DC Chamber of Commerce president Barbara Lang echoed the other leaders.

“I think that would be cool having the Olympics in Washington,” Lang said, noting she was the new leader of the Chamber when it helped support the 2002 bid.

“It was a major undertaking. It would be nice if the regional partners came together, but we can only do this if it is a regional initiative.”

And this being the nation’s capital, what of the tremendous security concerns? Given the day-to-day security presence, that might not be a huge problem.

“If anybody can handle the security and all that kind of preparation, it’s certainly this region, certainly this city,” Williams said.

Keep in mind that the bids to host the 2024 Olympic Games will be reviewed beginning in 2015, and the host city or country will be chosen in 2017.

• Commuter tax time?
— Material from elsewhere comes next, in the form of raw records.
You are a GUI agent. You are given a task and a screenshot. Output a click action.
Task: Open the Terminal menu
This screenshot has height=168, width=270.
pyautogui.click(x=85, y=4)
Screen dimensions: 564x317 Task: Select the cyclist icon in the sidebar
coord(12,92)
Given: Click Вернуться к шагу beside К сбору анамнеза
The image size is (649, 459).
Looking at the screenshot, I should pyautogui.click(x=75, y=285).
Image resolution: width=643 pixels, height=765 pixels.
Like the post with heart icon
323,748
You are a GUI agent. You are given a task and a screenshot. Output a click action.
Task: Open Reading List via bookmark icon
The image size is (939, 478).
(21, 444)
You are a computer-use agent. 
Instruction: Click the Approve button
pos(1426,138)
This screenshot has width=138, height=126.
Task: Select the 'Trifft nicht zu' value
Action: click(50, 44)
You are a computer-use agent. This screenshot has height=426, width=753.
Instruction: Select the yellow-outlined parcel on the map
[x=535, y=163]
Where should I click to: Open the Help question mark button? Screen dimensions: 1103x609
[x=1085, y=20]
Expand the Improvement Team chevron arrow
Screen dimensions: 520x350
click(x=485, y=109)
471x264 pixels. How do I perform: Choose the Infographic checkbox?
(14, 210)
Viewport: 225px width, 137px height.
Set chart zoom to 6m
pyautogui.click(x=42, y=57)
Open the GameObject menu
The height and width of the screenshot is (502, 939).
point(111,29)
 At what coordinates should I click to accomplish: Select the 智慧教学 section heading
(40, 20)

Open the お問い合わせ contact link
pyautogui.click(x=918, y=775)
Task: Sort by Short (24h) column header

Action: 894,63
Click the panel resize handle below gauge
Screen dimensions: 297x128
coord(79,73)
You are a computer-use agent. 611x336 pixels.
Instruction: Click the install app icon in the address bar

If we could, we would have positioned ourselves simultaneously in each of the Maryland and Virginia suburbs recently to see and hear the gasps when someone dared mention the words “commuter tax” for our region.

The congressional delegations from Maryland and Virginia, regardless of party, were apoplectic at the thought that the District might tax the workers who stream in from the suburbs every day. That’s about 400,000 workers, according to the city’s Office of the Chief Financial Officer.

In simple language, Maryland and Virginia have been draining billions of dollars from the nation’s capital. The suburban states made sure the city’s Home Rule Act in the 1970s banned a commuter tax. If the city -- like any other jurisdiction in America -- were able to tax commuter earnings, then the city would be in a position to lower the overall tax burden for everyone.

But that means commuters would deduct from their state tax returns the 1 or 2 percent paid to the city. And that would mean the states of Maryland and Virginia would lose huge sums.

It’s been a hopeless battle for the District to even think about changing the Home Rule Charter, until now.

California Republican Darrell Issa, who chairs the U.S. House committee that oversees District matters, surprised everyone recently by saying he wants to revisit the issue after the summer recess.

Here’s the only argument he has to make: Why do the other 48 states allow Maryland and Virginia to use the nation’s capital as their own piggy bank?

As one regional official said, it’s not fair, it’s not right and it’s not defensible.

To sweeten the deal, the District could agree with Congress to use all of the commuter tax revenue for roads and Metro. Something like that would make sense. Stiffing the District doesn’t.